=== Begin Enclosure ===

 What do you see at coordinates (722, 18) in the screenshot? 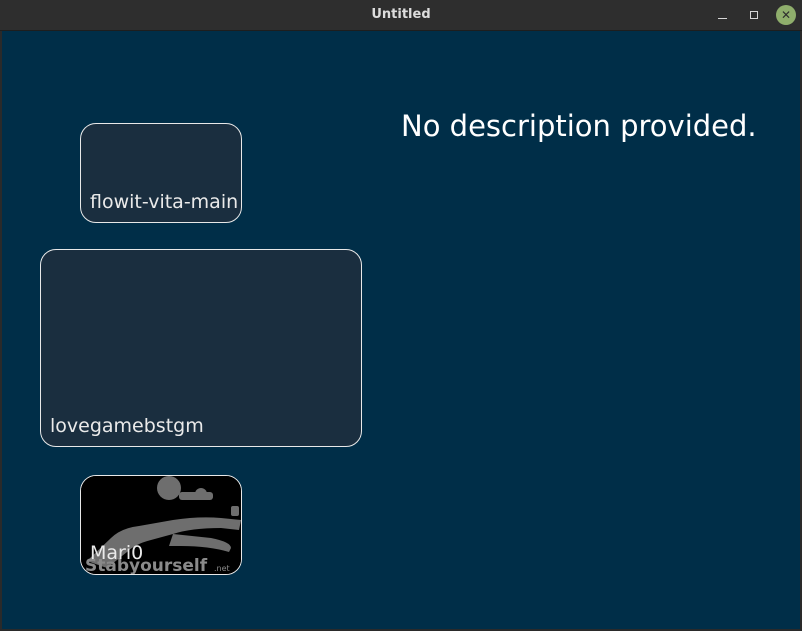
I see `minimize-icon` at bounding box center [722, 18].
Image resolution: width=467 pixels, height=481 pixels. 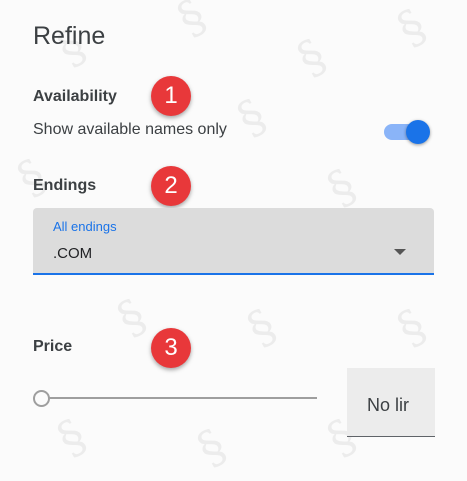 What do you see at coordinates (70, 36) in the screenshot?
I see `panel-title: Refine` at bounding box center [70, 36].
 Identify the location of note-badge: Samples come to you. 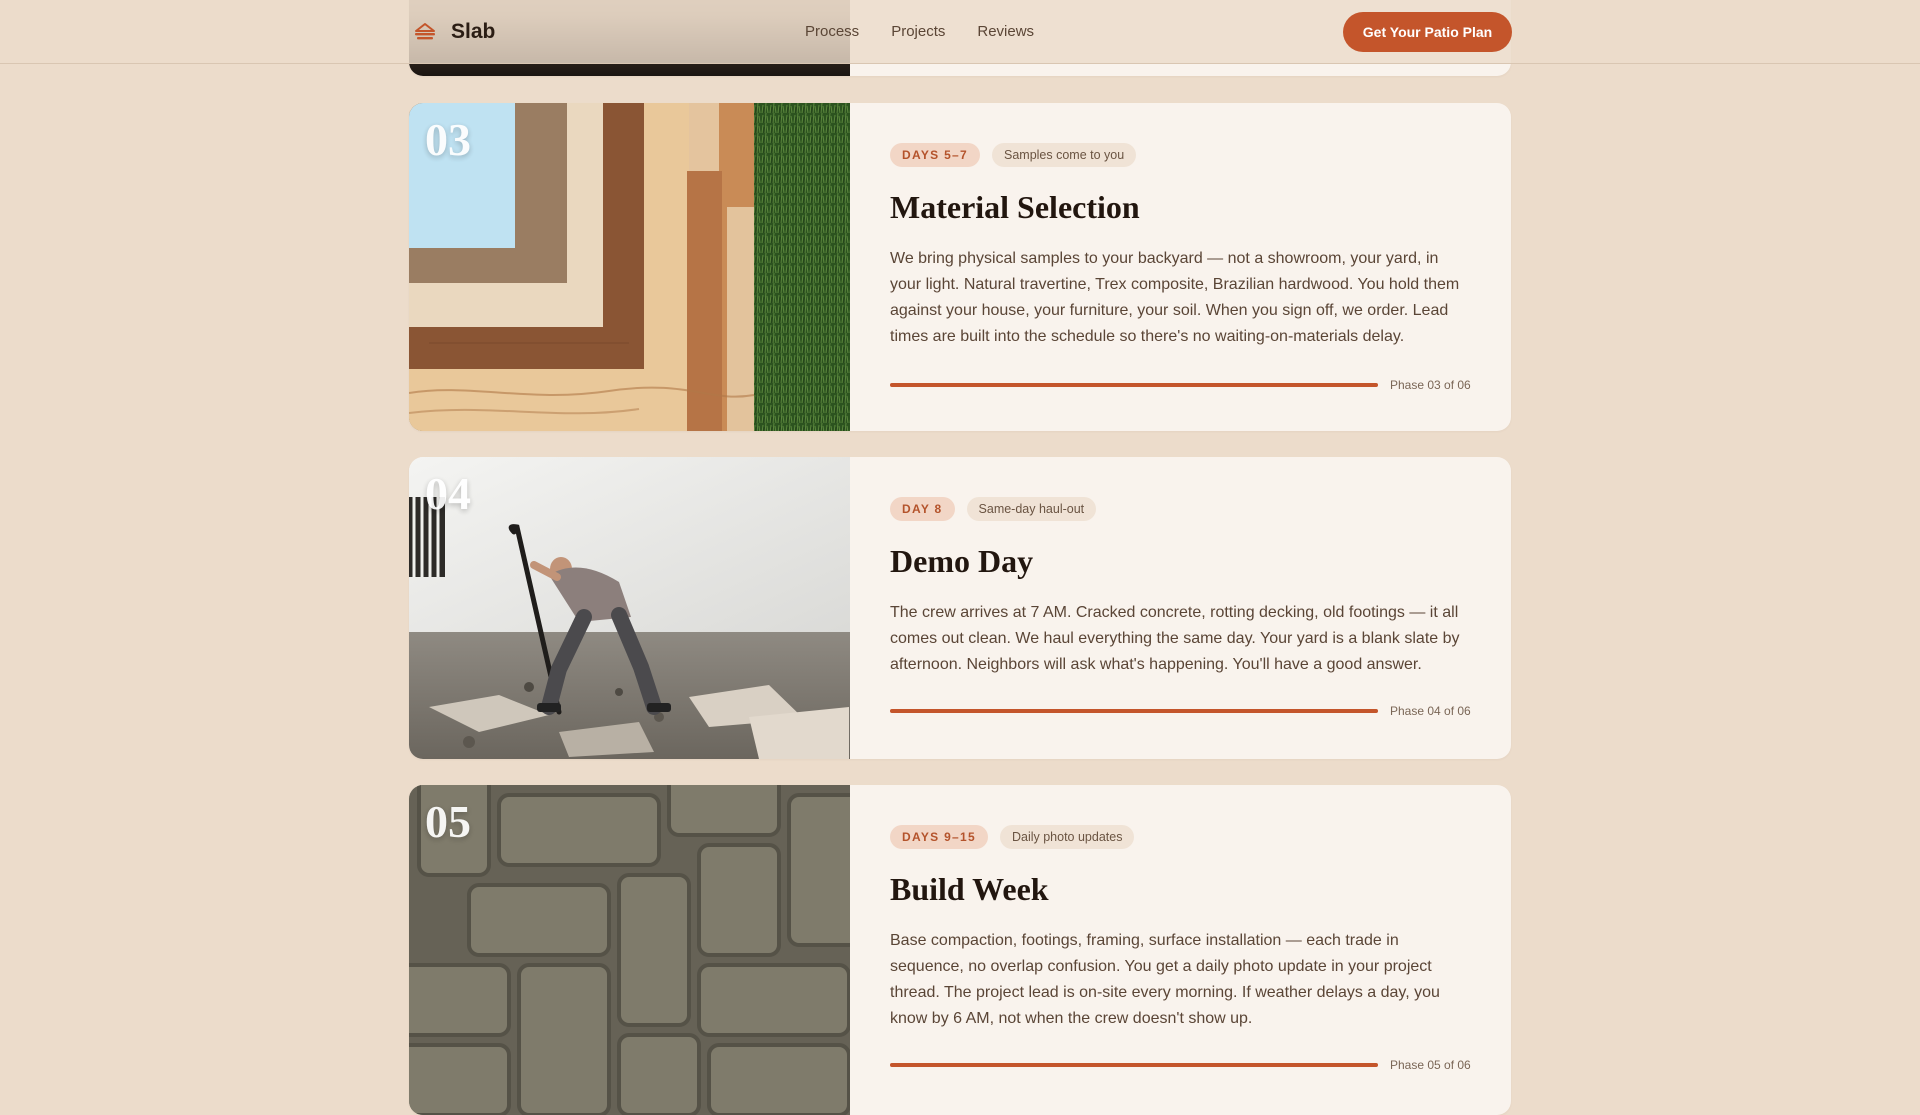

=== End Enclosure ===

> **YOUR OBJECTIVE**: Copy the records word for word from the start through the line containing "center [722, 18].", and leave out the pictures.

> **SOLUTION TO THIS PROBLEM**:
 What do you see at coordinates (722, 18) in the screenshot? 
I see `minimize-icon` at bounding box center [722, 18].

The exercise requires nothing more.